Assignment = Below are records with pictures; copy word for word only the lines between the line with "Viewport: 267px width, 346px height." and the line with "The width and", inclusive, and drop the pictures.

+-------+

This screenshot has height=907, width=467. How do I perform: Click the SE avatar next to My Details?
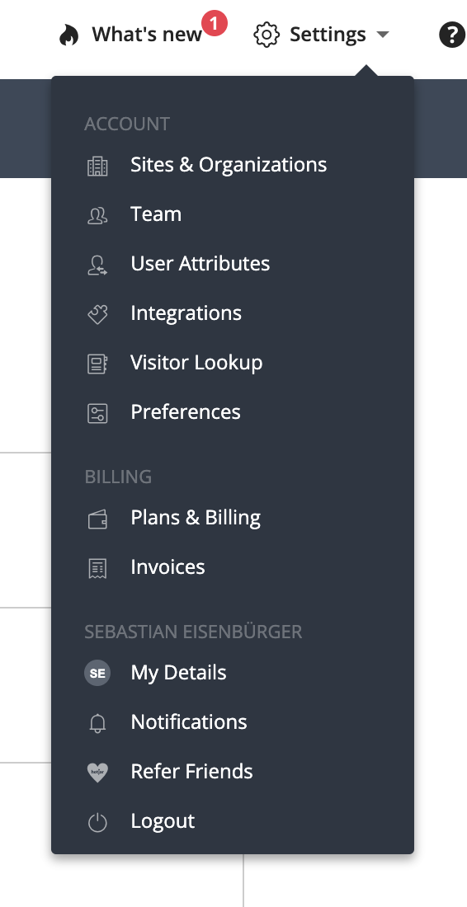97,674
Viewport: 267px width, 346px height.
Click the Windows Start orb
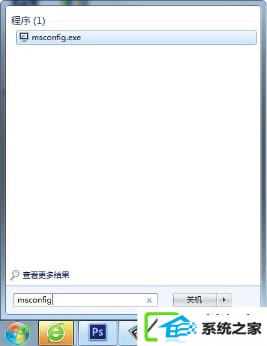click(x=17, y=334)
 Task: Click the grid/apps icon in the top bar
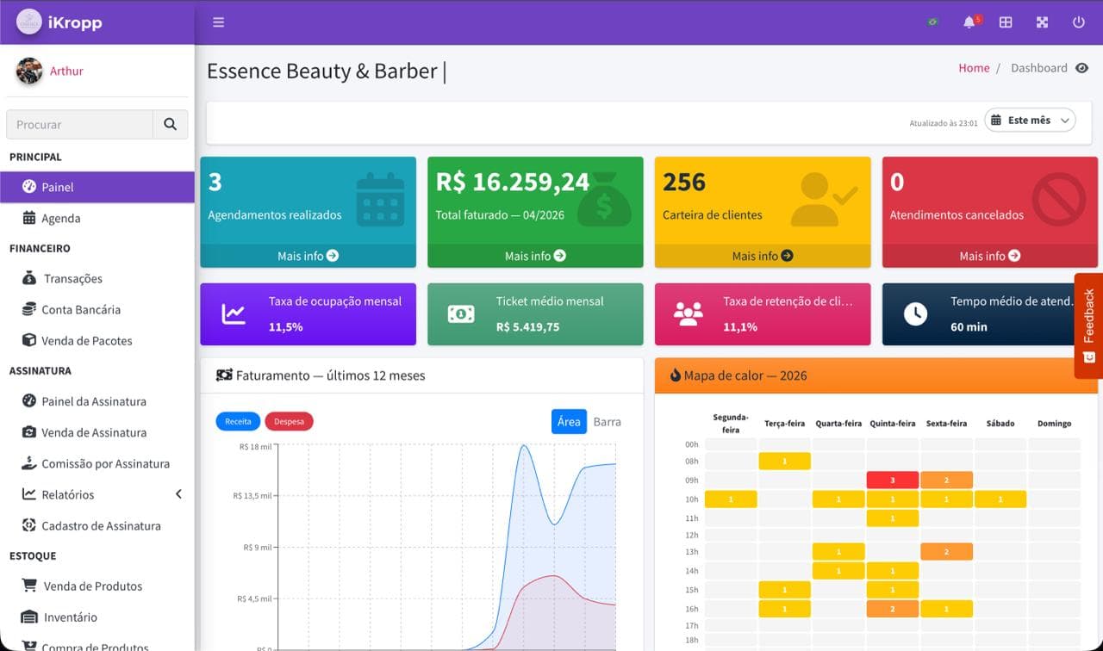point(1006,22)
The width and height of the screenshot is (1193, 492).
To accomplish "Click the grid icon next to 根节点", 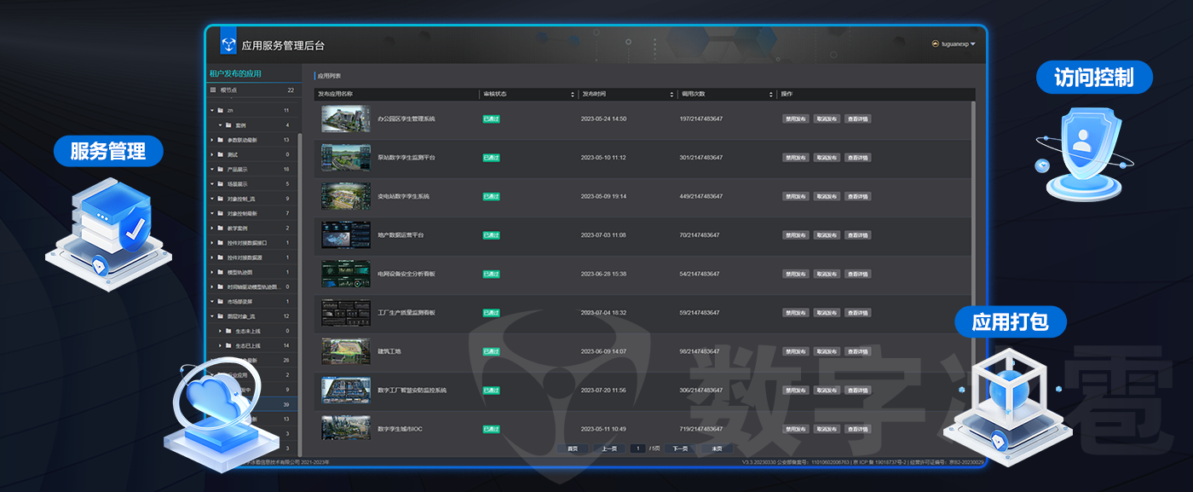I will [x=213, y=90].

+-------+

Completed task =
Viewport: 267px width, 346px height.
Click the Windows Start orb
click(x=17, y=334)
 Task: Click the grid/apps icon in the top bar
point(1006,22)
The width and height of the screenshot is (1193, 492).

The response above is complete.